*WHAT YOU ARE ASKED TO DO*
Rewrite the material below, putting "How would I carry out" wherever "How do I perform" appears and leaving everything else untouched.

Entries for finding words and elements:

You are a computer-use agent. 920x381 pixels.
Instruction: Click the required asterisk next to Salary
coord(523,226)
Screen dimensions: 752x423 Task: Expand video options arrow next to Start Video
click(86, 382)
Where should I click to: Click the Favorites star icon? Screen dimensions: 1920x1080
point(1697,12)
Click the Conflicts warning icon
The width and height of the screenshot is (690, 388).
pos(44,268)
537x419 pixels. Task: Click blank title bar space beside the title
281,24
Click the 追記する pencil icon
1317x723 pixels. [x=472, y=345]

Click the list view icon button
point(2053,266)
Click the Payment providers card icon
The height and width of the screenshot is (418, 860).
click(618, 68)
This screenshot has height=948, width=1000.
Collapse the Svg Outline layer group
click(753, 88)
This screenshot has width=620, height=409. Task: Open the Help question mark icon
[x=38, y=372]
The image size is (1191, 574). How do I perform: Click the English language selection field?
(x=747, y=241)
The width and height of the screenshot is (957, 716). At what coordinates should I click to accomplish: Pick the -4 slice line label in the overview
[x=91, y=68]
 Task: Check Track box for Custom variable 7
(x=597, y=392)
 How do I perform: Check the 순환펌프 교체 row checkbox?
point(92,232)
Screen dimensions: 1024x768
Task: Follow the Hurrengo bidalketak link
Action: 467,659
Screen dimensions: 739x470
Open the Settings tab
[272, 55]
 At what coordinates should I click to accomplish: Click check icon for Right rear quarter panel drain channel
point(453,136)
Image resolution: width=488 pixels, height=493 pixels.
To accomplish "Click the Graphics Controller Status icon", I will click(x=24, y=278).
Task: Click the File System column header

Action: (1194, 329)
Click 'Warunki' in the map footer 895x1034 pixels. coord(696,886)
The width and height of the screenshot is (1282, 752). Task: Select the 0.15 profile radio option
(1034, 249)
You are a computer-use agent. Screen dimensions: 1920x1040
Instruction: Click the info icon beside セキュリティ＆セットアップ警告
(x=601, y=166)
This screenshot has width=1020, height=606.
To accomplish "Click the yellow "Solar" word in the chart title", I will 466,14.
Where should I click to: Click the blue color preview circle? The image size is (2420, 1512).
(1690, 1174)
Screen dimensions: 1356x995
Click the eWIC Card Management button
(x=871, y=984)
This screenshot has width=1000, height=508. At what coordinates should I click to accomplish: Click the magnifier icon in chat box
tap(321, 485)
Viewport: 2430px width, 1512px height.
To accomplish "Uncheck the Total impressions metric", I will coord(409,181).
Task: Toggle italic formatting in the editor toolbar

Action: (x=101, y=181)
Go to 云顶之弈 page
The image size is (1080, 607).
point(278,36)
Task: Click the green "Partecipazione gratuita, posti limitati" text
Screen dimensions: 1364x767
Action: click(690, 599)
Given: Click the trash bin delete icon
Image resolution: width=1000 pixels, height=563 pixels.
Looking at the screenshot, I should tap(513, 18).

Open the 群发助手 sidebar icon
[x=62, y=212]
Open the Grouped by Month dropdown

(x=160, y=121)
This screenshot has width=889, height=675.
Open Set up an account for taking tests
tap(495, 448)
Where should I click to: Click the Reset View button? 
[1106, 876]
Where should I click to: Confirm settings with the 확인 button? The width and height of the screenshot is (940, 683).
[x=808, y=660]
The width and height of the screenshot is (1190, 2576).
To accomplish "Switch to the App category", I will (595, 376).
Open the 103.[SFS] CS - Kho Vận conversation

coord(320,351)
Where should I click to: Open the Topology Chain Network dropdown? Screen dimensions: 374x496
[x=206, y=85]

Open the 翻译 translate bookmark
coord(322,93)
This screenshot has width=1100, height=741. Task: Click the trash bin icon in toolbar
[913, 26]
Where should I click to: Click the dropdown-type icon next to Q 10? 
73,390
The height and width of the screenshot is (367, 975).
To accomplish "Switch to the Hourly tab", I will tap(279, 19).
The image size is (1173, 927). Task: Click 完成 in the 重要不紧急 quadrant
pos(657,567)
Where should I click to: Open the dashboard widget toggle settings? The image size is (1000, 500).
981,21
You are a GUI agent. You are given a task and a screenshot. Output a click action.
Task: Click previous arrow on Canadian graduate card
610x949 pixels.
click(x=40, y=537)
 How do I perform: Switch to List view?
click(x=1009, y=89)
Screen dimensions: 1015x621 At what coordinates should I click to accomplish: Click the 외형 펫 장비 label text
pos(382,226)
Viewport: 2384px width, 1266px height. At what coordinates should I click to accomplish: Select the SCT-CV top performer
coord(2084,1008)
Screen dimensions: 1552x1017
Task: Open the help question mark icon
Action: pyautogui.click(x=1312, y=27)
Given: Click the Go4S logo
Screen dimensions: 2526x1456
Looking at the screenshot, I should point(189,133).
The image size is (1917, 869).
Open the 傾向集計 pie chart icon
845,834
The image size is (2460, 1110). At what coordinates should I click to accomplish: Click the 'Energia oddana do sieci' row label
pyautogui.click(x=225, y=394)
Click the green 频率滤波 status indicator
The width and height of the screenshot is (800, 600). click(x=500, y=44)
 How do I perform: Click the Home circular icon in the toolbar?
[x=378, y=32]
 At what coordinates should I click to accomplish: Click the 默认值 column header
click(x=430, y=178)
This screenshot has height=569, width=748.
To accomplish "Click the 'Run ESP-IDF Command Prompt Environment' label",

*EXERCISE OUTPUT*
You are a computer-use agent. 920x381 pixels.
Instruction: Click the required asterisk next to Salary
coord(523,226)
Screen dimensions: 752x423 Task: Expand video options arrow next to Start Video
click(86, 382)
Where should I click to: Click the Favorites star icon? Screen dimensions: 1920x1080
point(1697,12)
Click the Conflicts warning icon
The width and height of the screenshot is (690, 388).
pos(44,268)
537x419 pixels. Task: Click blank title bar space beside the title
281,24
Click the 追記する pencil icon
1317x723 pixels. [x=472, y=345]

Click the list view icon button
point(2053,266)
Click the Payment providers card icon
The height and width of the screenshot is (418, 860).
click(618, 68)
This screenshot has height=948, width=1000.
Collapse the Svg Outline layer group
click(753, 88)
This screenshot has width=620, height=409. Task: Open the Help question mark icon
[x=38, y=372]
The image size is (1191, 574). How would I carry out: Click the English language selection field?
(x=747, y=241)
The width and height of the screenshot is (957, 716). At what coordinates should I click to accomplish: Pick the -4 slice line label in the overview
[x=91, y=68]
 Task: Check Track box for Custom variable 7
(x=597, y=392)
 How would I carry out: Check the 순환펌프 교체 row checkbox?
point(92,232)
Screen dimensions: 1024x768
Task: Follow the Hurrengo bidalketak link
Action: 467,659
Screen dimensions: 739x470
Open the Settings tab
[272, 55]
 At what coordinates should I click to accomplish: Click check icon for Right rear quarter panel drain channel
point(453,136)
Image resolution: width=488 pixels, height=493 pixels.
To accomplish "Click the Graphics Controller Status icon", I will click(x=24, y=278).
Task: Click the File System column header

Action: (1194, 329)
Click 'Warunki' in the map footer 895x1034 pixels. coord(696,886)
The width and height of the screenshot is (1282, 752). Task: Select the 0.15 profile radio option
(1034, 249)
You are a computer-use agent. Screen dimensions: 1920x1040
Instruction: Click the info icon beside セキュリティ＆セットアップ警告
(x=601, y=166)
This screenshot has width=1020, height=606.
To accomplish "Click the yellow "Solar" word in the chart title", I will 466,14.
Where should I click to: Click the blue color preview circle? The image size is (2420, 1512).
(1690, 1174)
Screen dimensions: 1356x995
Click the eWIC Card Management button
(x=871, y=984)
This screenshot has width=1000, height=508. At what coordinates should I click to accomplish: Click the magnifier icon in chat box
tap(321, 485)
Viewport: 2430px width, 1512px height.
To accomplish "Uncheck the Total impressions metric", I will coord(409,181).
Task: Toggle italic formatting in the editor toolbar

Action: (x=101, y=181)
Go to 云顶之弈 page
The image size is (1080, 607).
point(278,36)
Task: Click the green "Partecipazione gratuita, posti limitati" text
Screen dimensions: 1364x767
Action: click(690, 599)
Given: Click the trash bin delete icon
Image resolution: width=1000 pixels, height=563 pixels.
Looking at the screenshot, I should tap(513, 18).

Open the 群发助手 sidebar icon
[x=62, y=212]
Open the Grouped by Month dropdown

(x=160, y=121)
This screenshot has width=889, height=675.
Open Set up an account for taking tests
tap(495, 448)
Where should I click to: Click the Reset View button? 
[1106, 876]
Where should I click to: Confirm settings with the 확인 button? The width and height of the screenshot is (940, 683).
[x=808, y=660]
The width and height of the screenshot is (1190, 2576).
To accomplish "Switch to the App category", I will (595, 376).
Open the 103.[SFS] CS - Kho Vận conversation

coord(320,351)
Where should I click to: Open the Topology Chain Network dropdown? Screen dimensions: 374x496
[x=206, y=85]

Open the 翻译 translate bookmark
coord(322,93)
This screenshot has width=1100, height=741. Task: Click the trash bin icon in toolbar
[913, 26]
Where should I click to: Click the dropdown-type icon next to Q 10? 
73,390
The height and width of the screenshot is (367, 975).
To accomplish "Switch to the Hourly tab", I will tap(279, 19).
The image size is (1173, 927). Task: Click 完成 in the 重要不紧急 quadrant
pos(657,567)
Where should I click to: Open the dashboard widget toggle settings? The image size is (1000, 500).
981,21
You are a GUI agent. You are given a task and a screenshot. Output a click action.
Task: Click previous arrow on Canadian graduate card
610x949 pixels.
click(x=40, y=537)
 How would I carry out: Switch to List view?
click(x=1009, y=89)
Screen dimensions: 1015x621 At what coordinates should I click to accomplish: Click the 외형 펫 장비 label text
pos(382,226)
Viewport: 2384px width, 1266px height. At what coordinates should I click to accomplish: Select the SCT-CV top performer
coord(2084,1008)
Screen dimensions: 1552x1017
Task: Open the help question mark icon
Action: pyautogui.click(x=1312, y=27)
Given: Click the Go4S logo
Screen dimensions: 2526x1456
Looking at the screenshot, I should point(189,133).
The image size is (1917, 869).
Open the 傾向集計 pie chart icon
845,834
The image size is (2460, 1110). At what coordinates should I click to accomplish: Click the 'Energia oddana do sieci' row label
pyautogui.click(x=225, y=394)
Click the green 频率滤波 status indicator
The width and height of the screenshot is (800, 600). click(x=500, y=44)
 How would I carry out: Click the Home circular icon in the toolbar?
[x=378, y=32]
 At what coordinates should I click to accomplish: Click the 默认值 column header
click(x=430, y=178)
This screenshot has height=569, width=748.
To accomplish "Click the 'Run ESP-IDF Command Prompt Environment' label",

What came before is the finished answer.